§ **TEXT**:
━━━

While there are no guarantees, with couples therapy, you’ll learn how to communicate your feelings and needs. This will allow you to both share what you desire from the relationship.

Family Counseling

Our family affects who we are and who we become, both for the better and for worse. We learn our vocabulary, our habits, our customs and rituals, and how to view and observe the world around us.

Anyone seeking healthier, closer family relationships can benefit from family therapy.

Counseling for Trauma

Most people will experience trauma in their lifetime whether it’s a car accident, abuse or neglect, the sudden death of a loved one, a violent criminal act, exposure to the violence of war, or a natural disaster.

While many people can recover from trauma over time with the love and support of family and friends and bounce back with resiliency, others may discover effects of lasting trauma, which can cause a person to live with deep emotional pain, fear, confusion, or posttraumatic stress far after the event has passed.

In these circumstances, the support, guidance, and assistance of a therapist is fundamental to healing from trauma.

Grief & Bereavement Counseling

Bereavement and grief aren’t light-hearted topics. Bereavement refers to the process of recovering from the death of a loved one, and grief is a reaction for any form of loss. Both encompass a wide range of emotions such as fear, anger and deep, deep sadness.

The process of adapting to a loss can dramatically change from person to person, depending on his or her background, beliefs, relationship to the person who’s passed, and other factors.

Therapy for Depression

I want you to know that you are not alone and there are people who can help. Many of my clients find relief in realizing that their struggle does not own them and that there are many options available to once again have hope for their lives.

I understand the social stigmas that come with label of being depressed, and thus aim to help clients sort out their environmental, biological and circumstantial factors while offering support and care through a very dark time in their lives.

Counseling for Anxiety

What if I told you that one of the youth in this photo was diagnosed with anxiety? Which do you believe it would be and why?

━━━

§ **DATA EXCERPTS**:
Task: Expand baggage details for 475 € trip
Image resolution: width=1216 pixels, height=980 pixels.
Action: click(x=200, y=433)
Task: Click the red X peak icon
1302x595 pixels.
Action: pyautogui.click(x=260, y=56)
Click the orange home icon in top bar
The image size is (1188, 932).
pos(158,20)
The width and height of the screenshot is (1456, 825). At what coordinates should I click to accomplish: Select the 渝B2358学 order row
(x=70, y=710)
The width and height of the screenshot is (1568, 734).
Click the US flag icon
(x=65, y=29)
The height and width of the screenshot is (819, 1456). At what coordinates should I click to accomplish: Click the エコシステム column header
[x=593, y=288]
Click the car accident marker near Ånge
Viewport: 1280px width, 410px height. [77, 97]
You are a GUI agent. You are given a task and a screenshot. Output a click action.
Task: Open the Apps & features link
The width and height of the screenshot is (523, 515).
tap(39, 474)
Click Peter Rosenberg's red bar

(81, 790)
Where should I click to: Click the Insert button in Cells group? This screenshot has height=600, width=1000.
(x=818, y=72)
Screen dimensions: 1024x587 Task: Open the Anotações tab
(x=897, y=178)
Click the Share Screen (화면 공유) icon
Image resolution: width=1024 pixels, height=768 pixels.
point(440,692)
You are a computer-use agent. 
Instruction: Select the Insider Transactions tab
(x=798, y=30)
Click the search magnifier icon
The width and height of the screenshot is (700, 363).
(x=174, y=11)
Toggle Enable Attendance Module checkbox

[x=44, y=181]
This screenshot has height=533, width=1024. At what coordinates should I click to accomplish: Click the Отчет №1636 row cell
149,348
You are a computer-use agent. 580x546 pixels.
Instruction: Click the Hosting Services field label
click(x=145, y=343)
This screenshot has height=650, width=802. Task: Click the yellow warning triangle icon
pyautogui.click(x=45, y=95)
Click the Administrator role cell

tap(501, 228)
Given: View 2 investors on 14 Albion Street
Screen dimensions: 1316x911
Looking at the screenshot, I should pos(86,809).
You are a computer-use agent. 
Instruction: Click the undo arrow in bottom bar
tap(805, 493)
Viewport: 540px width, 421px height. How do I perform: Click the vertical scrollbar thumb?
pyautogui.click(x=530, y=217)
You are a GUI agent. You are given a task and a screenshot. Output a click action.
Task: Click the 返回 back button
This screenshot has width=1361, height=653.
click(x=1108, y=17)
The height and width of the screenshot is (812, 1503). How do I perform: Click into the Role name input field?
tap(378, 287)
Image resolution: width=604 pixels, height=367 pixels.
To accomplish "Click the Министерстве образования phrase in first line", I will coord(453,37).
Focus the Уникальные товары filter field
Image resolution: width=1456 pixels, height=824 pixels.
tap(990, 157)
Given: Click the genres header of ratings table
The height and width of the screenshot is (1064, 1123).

━━━

§ **SET OF TASKS**:
• a. Set down the part of the counseling services text between "Anyone seeking healthier, closer" and "event has passed.", inclusive, copying it word for word.
• b. Translate this sentence from the counseling services text into Spanish: "Anyone seeking healthier, closer family relationships can benefit from family therapy."
• c. Write what comes next in the counseling services text, picking up after its final sentence.

§ **YOUR WRITTEN ANSWERS**:
• a.
Anyone seeking healthier, closer family relationships can benefit from family therapy.

Counseling for Trauma

Most people will experience trauma in their lifetime whether it’s a car accident, abuse or neglect, the sudden death of a loved one, a violent criminal act, exposure to the violence of war, or a natural disaster.

While many people can recover from trauma over time with the love and support of family and friends and bounce back with resiliency, others may discover effects of lasting trauma, which can cause a person to live with deep emotional pain, fear, confusion, or posttraumatic stress far after the event has passed.

• b. Cualquier persona que busque relaciones familiares más sanas y cercanas puede beneficiarse de la terapia familiar.

• c.
Despite popular belief, anxiety has no look or behavior declaring itself. There is no sign letting us know that a person is suffering from this often debilitating illness. However, there is hope.

When it comes to treating anxiety disorders, research shows that therapy is usually the most effective option. That’s because anxiety therapy – as opposed to treatment with anxiety medication alone – treats more than only the symptoms to the problem.

In treating anxiety, we will look for the root of the issues. This will help us in determining what causes the anxiety and we will work together to eliminate or manage it in ways that work for you. While this will be a difficult and often painful journey, it will not be one that you walk alone. I will see you through.

EMDR

EMDR therapy is an integrative psychotherapy and uses a technique called bilateral stimulation to repeatedly activate opposite sides of the brain. Therapists often use eye movements to facilitate the bilateral stimulation. These eye movements mimic the period of sleep referred to as rapid eye movement or REM sleep, and this portion of sleep is frequently considered to be the time when the mind processes the recent events in the person’s life.

EMDR seems to help the brain reprocess the trapped memories is such a way that normal information processing is resumed. Therapists often use EMDR to help clients uncover and process beliefs that developed as the result of relational traumas, or childhood abuse and/or neglect. For a more detailed explanation please visit EMDR Institute, Inc.

Cognitive Behavioral Therapy

Cognitive Behavioral Therapy or CBT is a short-term, problem-focused form of behavioral treatment that helps people see the difference between beliefs, thoughts, and feelings, and free them from unhelpful patterns of behavior.

CBT is grounded in the belief that it is a person’s perception of events – rather than the events themselves – that determines how he or she will feel and act in response.